Search code examples
pythontensorflowneural-networklosstf-slim

Tensorflow neural network loss value NaN


I'm trying to build a simple multilayer perceptron model on a large data set but I'm getting the loss value as nan. The weird thing is: after the first training step, the loss value is not nan and is about 46 (which is oddly low. when i run a logistic regression model, the first loss value is about ~3600). But then, right after that the loss value is constantly nan. I used tf.print to try and debug it as well.

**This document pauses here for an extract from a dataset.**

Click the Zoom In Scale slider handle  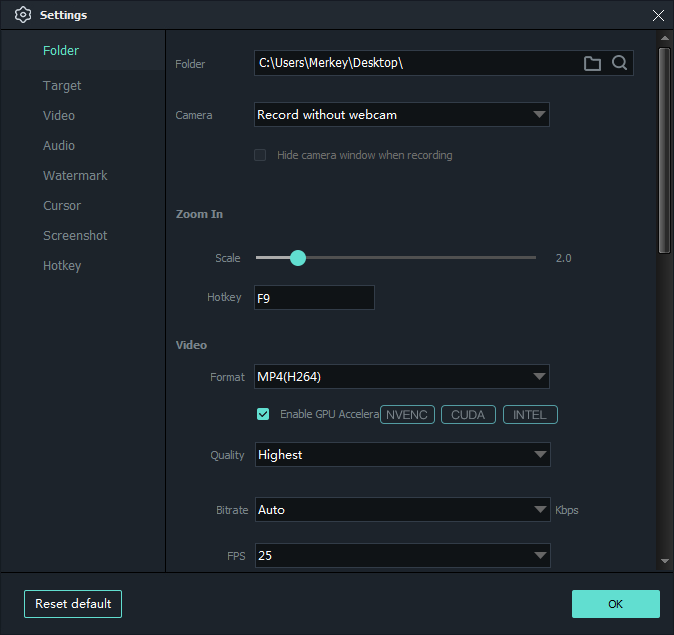tap(297, 258)
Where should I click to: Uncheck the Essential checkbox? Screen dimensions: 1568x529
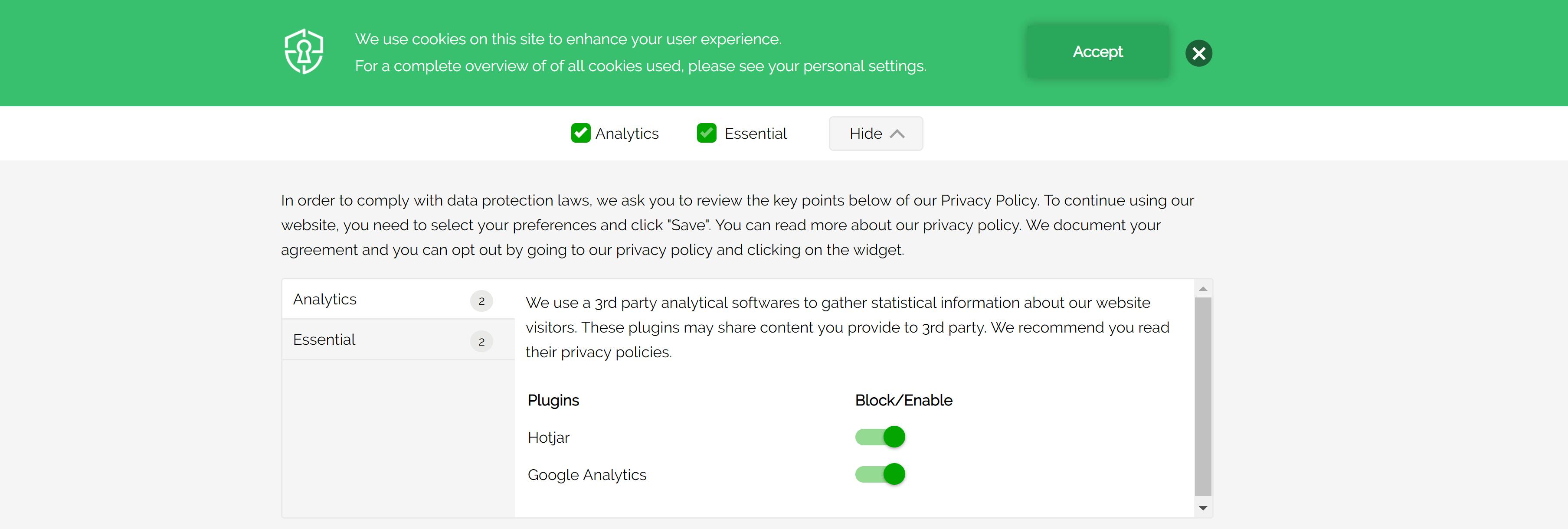pyautogui.click(x=706, y=133)
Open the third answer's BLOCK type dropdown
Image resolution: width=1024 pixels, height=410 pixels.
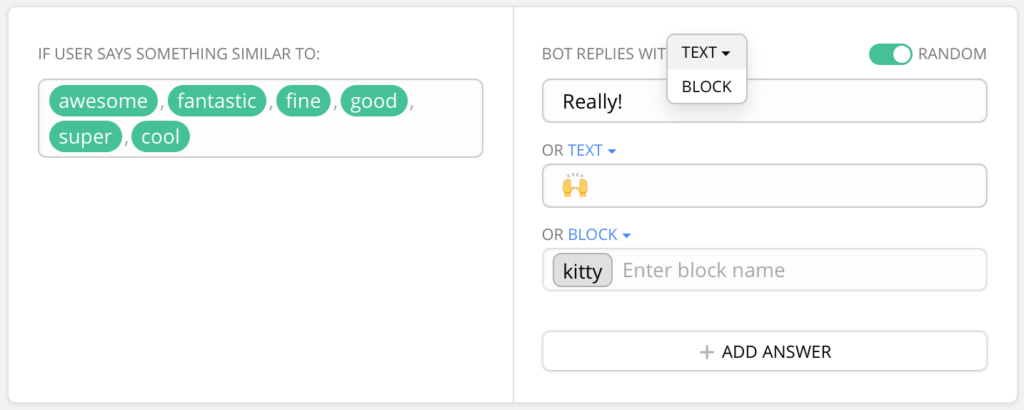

The goal of the model is to predict ~4500 different classes - so it's a classification problem. When using tf.print, I see that after the first training step (or feed forward through MLP), the predictions coming out from the last fully connected layer seem right (all varying numbers between 1 and 4500). But then, after that the outputs from the last fully connected layer go to either all 0's or some other constant number (0 0 0 0 0).

For some information about my model:

  • 3 layer model. all fully connected layers.

  • batch size of 1000

  • learning rate of .001 (i also tried .1 and .01 but nothing changed)

  • using CrossEntropyLoss (i did add an epsilon value to prevent log0)

  • using AdamOptimizer

  • learning rate decay is .95

The exact code for the model is below: (I'm using the TF-Slim library)

input_layer = slim.fully_connected(model_input, 5000, activation_fn=tf.nn.relu)
hidden_layer = slim.fully_connected(input_layer, 5000, activation_fn=tf.nn.relu)
output = slim.fully_connected(hidden_layer, vocab_size, activation_fn=tf.nn.relu)
output = tf.Print(output, [tf.argmax(output, 1)], 'out = ', summarize = 20, first_n = 10)
return {"predictions": output}

Any help would be greatly appreciated! Thank you so much!


Solution

  • Two (possibly more) reasons why it doesn't work:

    1. You skipped or inappropriately applied feature scaling of your inputs and outputs. Consequently, data may be difficult to handle for Tensorflow.
    2. Using ReLu, which is a discontinuous function, may raise issues. Try using other activation functions, such as tanh or sigmoid.